What Happened To The Paper Shortage?
I take in too many newspapers, in order not to be left behind on something. The result is that I have difficulty getting them all ready for garbage day. Very little is real news, and not much is original opinion about what news there is; in fact, most of the "opinions" are very predictable, correlated to whatever newspaper is printing them. The majority of the paper surface seems to be advertising, including numerous full-pages sprawls that are so image-oriented one has to guess what is being sold. One thing is sure: it makes foolishness of all the fuss some years back about a paper shortage, and the accompanying urgings to recycle, or just to use less. Maybe you understand how this shortage became a surplus, but I sure don't.

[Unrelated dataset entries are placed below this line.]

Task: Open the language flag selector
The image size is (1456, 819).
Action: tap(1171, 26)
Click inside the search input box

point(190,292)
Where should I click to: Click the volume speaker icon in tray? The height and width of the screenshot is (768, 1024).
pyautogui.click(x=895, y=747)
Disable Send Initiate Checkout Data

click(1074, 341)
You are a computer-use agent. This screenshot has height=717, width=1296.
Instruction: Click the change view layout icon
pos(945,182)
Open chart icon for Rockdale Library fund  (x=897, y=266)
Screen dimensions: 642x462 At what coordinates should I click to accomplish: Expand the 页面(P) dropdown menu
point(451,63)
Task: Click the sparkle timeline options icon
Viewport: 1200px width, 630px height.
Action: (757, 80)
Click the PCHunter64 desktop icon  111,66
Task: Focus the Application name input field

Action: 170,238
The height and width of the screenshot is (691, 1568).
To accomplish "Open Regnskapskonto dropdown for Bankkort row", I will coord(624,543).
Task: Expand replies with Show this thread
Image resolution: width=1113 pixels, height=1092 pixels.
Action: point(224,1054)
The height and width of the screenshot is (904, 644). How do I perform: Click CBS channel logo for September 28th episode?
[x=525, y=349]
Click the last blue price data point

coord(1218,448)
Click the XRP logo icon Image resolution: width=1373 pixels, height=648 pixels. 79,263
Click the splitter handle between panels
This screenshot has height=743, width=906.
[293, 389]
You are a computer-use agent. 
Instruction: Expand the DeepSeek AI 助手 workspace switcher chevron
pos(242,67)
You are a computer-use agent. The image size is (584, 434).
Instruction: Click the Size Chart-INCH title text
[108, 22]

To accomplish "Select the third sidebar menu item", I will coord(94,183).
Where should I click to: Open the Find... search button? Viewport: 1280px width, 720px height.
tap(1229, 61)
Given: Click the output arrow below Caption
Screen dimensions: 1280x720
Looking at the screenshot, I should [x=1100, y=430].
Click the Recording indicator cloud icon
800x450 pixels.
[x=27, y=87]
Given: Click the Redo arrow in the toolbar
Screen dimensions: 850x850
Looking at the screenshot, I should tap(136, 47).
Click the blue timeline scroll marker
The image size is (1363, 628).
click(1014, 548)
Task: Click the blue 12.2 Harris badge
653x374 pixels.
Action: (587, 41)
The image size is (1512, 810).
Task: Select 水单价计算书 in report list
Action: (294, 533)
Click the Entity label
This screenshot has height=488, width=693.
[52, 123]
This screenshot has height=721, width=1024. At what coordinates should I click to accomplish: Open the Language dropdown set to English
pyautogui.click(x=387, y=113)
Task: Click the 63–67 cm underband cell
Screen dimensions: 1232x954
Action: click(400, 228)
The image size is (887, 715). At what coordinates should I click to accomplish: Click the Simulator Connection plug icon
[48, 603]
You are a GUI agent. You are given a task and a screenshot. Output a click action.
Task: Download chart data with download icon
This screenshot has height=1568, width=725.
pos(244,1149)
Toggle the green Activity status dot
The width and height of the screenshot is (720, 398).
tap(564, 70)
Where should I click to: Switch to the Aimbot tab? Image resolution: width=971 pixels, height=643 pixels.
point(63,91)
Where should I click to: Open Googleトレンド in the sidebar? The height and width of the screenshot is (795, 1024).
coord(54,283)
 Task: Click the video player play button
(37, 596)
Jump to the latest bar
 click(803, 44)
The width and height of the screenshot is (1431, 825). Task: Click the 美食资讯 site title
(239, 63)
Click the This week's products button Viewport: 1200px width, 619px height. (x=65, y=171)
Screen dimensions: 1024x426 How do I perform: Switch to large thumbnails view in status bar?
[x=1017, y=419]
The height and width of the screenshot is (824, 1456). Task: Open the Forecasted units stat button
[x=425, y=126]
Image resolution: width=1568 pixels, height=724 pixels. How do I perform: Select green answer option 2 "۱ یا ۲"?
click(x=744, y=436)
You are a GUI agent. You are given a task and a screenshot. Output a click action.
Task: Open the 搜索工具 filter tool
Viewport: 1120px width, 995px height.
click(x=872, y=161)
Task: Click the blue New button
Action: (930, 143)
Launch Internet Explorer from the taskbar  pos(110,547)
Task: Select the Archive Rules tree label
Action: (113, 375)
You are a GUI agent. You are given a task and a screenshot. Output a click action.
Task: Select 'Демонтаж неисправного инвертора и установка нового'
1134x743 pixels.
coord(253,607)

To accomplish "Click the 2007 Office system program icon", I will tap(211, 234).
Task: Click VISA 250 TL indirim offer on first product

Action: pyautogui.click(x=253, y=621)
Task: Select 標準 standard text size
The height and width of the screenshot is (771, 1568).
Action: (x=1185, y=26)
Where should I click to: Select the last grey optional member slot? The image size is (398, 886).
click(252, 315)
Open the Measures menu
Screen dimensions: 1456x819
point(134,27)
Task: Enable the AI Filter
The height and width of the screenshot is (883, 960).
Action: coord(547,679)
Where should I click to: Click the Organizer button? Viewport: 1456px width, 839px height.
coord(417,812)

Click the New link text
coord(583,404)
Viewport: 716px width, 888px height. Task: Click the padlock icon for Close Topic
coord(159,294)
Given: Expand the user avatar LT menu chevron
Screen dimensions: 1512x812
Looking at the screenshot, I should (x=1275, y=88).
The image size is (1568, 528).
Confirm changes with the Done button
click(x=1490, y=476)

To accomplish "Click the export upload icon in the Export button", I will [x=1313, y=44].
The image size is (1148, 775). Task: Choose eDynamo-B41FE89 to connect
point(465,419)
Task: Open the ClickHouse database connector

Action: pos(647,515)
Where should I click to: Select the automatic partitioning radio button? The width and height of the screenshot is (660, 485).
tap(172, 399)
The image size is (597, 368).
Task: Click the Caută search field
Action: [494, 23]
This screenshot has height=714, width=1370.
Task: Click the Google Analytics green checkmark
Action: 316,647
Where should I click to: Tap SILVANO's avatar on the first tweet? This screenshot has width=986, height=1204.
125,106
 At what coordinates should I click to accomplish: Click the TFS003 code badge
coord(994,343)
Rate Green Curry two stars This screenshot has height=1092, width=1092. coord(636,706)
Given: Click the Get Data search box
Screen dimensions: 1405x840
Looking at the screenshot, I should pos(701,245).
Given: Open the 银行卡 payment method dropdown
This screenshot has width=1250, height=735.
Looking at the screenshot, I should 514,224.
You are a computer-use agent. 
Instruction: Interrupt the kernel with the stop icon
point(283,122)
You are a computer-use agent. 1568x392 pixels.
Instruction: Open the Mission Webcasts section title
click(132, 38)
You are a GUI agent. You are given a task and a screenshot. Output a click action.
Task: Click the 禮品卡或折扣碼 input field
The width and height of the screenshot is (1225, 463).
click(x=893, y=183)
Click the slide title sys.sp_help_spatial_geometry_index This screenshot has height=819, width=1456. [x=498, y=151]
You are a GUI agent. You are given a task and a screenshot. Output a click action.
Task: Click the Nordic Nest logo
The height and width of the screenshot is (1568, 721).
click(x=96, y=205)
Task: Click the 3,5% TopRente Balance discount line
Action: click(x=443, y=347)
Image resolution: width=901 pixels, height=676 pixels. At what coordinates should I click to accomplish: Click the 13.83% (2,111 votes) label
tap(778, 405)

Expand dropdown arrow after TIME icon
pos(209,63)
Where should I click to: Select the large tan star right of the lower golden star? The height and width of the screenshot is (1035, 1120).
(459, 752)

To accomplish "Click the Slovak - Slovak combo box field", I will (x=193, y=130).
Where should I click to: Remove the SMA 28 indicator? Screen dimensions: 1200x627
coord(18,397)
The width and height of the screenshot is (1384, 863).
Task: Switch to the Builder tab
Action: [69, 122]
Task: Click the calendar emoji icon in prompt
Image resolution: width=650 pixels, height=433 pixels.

Paper is a commodity, and demand brings supply, which can, I understand, lead to surplus (unless there's a shortage, right?). Another commodity is oil, which seems perpetually threatened with extinction, if you listen to the right voices. The resulting price fluctuations have the potential to change our way of life, and to determine whether the U.S. will be the top dog, or will it be Russia? Between these two, oil and paper, there is a drastic difference in that no more oil is being produced, as it requires many millions of years of geological activity, while trees for paper are growing all the time, assuming we don't cut them down all at once.
Surpluses and shortages bring us to the economics of the market system. This is just as interesting as any topic of the day. "Free" enterprise apparently includes the freedom to squash competitors and create a monopoly -- which of course your competitors were "free" to do as well -- paying off politicians in the process, if that helps. Whatever it was all about, the "paper shortage" was interesting, and, I must say, had some lasting effects. My wife still makes sure all the toilet paper rolls end up in the right bin.